» **Work task**:
What lines of the data hold the string "computer"? Copy them all.

» **Records for the task**:
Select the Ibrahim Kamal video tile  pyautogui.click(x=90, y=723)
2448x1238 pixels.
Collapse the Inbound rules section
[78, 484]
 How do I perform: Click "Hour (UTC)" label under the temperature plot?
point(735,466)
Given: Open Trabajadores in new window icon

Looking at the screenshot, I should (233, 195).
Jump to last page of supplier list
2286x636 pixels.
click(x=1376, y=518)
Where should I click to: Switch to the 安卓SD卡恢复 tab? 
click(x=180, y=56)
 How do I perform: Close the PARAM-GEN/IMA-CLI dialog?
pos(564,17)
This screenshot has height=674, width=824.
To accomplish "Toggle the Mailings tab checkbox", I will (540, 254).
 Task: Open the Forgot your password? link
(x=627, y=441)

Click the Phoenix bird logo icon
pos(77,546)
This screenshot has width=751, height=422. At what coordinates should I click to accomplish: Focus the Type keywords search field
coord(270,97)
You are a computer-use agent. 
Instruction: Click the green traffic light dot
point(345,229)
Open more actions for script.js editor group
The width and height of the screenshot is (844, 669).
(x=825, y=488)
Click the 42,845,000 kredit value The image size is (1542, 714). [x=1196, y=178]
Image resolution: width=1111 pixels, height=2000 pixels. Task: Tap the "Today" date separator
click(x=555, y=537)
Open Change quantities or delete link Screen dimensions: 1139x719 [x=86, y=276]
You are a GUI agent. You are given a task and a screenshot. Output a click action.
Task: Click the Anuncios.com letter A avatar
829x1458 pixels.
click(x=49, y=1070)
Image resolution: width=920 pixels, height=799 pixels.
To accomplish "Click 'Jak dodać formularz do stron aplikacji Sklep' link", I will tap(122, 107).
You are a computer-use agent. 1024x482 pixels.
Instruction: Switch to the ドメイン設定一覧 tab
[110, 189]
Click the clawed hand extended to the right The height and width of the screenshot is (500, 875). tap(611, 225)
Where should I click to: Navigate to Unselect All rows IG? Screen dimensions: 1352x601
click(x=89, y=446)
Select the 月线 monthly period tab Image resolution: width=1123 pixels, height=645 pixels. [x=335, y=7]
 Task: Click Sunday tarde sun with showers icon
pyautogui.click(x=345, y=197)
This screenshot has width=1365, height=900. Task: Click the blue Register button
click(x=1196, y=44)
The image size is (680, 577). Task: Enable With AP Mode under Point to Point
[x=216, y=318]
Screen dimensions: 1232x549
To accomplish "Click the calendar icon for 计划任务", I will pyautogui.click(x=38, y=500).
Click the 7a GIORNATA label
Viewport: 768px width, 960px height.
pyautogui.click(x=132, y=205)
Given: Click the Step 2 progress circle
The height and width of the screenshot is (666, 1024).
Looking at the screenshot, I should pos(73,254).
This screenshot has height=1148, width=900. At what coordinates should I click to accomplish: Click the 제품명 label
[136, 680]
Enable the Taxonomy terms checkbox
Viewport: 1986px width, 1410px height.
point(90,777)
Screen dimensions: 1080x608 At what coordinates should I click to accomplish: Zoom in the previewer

» **Response to the task**:
You are a computer-use agent. 
You are a computer-use agent. 1024x482 pixels.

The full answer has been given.